De son côté, le Hamas a salué l’émission de mandats d’arrêt contre Netanyahu et son ex-ministre de la Défense, la qualifiant d’« étape importante vers la justice qui peut permettre aux victimes d’obtenir réparation ». « Mais elle reste modeste et symbolique si elle n’est pas pleinement soutenue par tous les pays du monde », a déclaré Bassem Naïm, membre du bureau politique du Hamas, sans faire aucune mention du mandat d’arrêt annoncé simultanément contre Mohammed Deif.

« Les États-Unis rejettent catégoriquement la décision de la Cour (pénale internationale) d'émettre des mandats d'arrêt contre de hauts responsables israéliens », a réagi un porte-parole du Conseil de sécurité nationale de la Maison Blanche.

« Nous restons profondément préoccupés par l'empressement du procureur à réclamer des mandats d'arrêt et par les erreurs troublantes dans le processus qui a mené à cette décision », a-t-il ajouté dans une réaction transmise à l'AFP, en répétant que selon Washington « la CPI n'était pas compétente juridiquement dans cette affaire. »

De son côté, l'Argentine estime que les mandats d'arrêts de la CPI « ignorent le droit légitime d'Israël à se défendre ». Dans un communiqué diffusé sur le réseau social X par le président Javier Milei, la présidence déclare qu'« Israël est confronté à une agression brutale, à des prises d'otages inhumaines et au lancement d'attaques aveugles contre sa population. Criminaliser la défense légitime d'une nation tout en omettant ces atrocités est un acte qui fausse l'esprit de la justice internationale. »

Le chef de la diplomatie européenne affirme que les mandats d'arrêt émis par la CPI doivent être « respectés et appliqués »
Josep Borrell, le chef de la diplomatie européenne, a affirmé que les mandats d'arrêt émis par la Cour pénale internationale contre Benyamin Netanyahu, l'ex-ministre israélien de la Défense, Yoav Gallant, et le chef militaire du Hamas, Mohammed Deif, devaient être « respectés et appliqués ».

« Ce n'est pas une décision politique », souligne Josep Borrell. « C'est une décision d'une cour, d'une cour de justice, d'une cour de justice internationale. Et la décision de la cour doit être respectée et appliquée », a-t-il ajouté lors d'une conférence de presse à Amman avec son homologue jordanien, Aymane Safadi.

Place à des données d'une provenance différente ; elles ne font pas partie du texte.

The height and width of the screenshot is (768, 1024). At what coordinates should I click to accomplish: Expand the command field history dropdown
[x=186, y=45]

Le ministre italien de la Défense Guido Crosetto a déclaré que l’Italie serait obligée d’arrêter le Premier ministre israélien Benjamin Netanyahu en cas de visite dans le pays, après le mandat d’arrêt émis par la CPI. Le ministre, dont le pays occupe cette année la présidence tournante du G7, a déclaré à la télévision italienne que la CPI avait « tort » de mettre les deux dirigeants israéliens au même niveau que le Hamas. Mais si M. Netanyahu ou son ancien ministre de la Défense Yoav Gallant « étaient amenés à se rendre en Italie, nous serions dans l’obligation de les arrêter », en vertu du droit international, a-t-il néanmoins affirmé.

Ce n’est pas un choix politique, mais l’Italie est tenue, en tant qu’État partie au Statut de Rome, fondateur de la CPI, d’exécuter ses mandats d’arrêt, a expliqué M. Crosetto. Le ministre des Affaires étrangères, Antonio Tajani, s’est montré plus prudent, déclarant que « nous soutenons la CPI, en gardant en tête que la Cour doit jouer un rôle juridique et non politique ». « Nous devons réfléchir ensemble, avec nos alliés, à notre réaction et à notre interprétation de cette décision. »

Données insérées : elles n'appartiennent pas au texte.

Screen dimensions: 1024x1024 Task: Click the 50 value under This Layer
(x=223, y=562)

Pour la secrétaire générale de l'ONG Amnesty internationale Agnès Callamard, « les États membres de la CPI et l'ensemble de la communauté internationale doivent tout faire pour que ces individus comparaissent devant les juges indépendants et impartiaux de la CPI », commente-t-elle dans un communiqué.

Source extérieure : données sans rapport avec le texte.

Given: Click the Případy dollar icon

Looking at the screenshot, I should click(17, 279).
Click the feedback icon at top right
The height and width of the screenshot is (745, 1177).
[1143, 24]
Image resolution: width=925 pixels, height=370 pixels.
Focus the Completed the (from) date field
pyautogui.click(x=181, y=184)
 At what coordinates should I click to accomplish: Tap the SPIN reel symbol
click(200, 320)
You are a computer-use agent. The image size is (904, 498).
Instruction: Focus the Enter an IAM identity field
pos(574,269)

Ne disposant pas de force de police, la Cour pénale internationale compte sur la coopération des États pour obtenir l’arrestation des mis en cause. Les 124 pays ayant ratifié le traité de Rome ont l’obligation, normalement, d’interpeller les individus visés par un mandat de la CPI. Ces mandats devraient donc compliquer les futurs déplacements des responsables israéliens même si, dans les faits, la Cour ne peut obliger les États à coopérer. Ainsi, le président russe Vladimir Poutine, visé par un mandat d’arrêt pour le conflit en Ukraine, s’était rendu en Mongolie en septembre dernier sans être inquiété. Un manquement qui avait été vivement déploré par la Cour pénale internationale.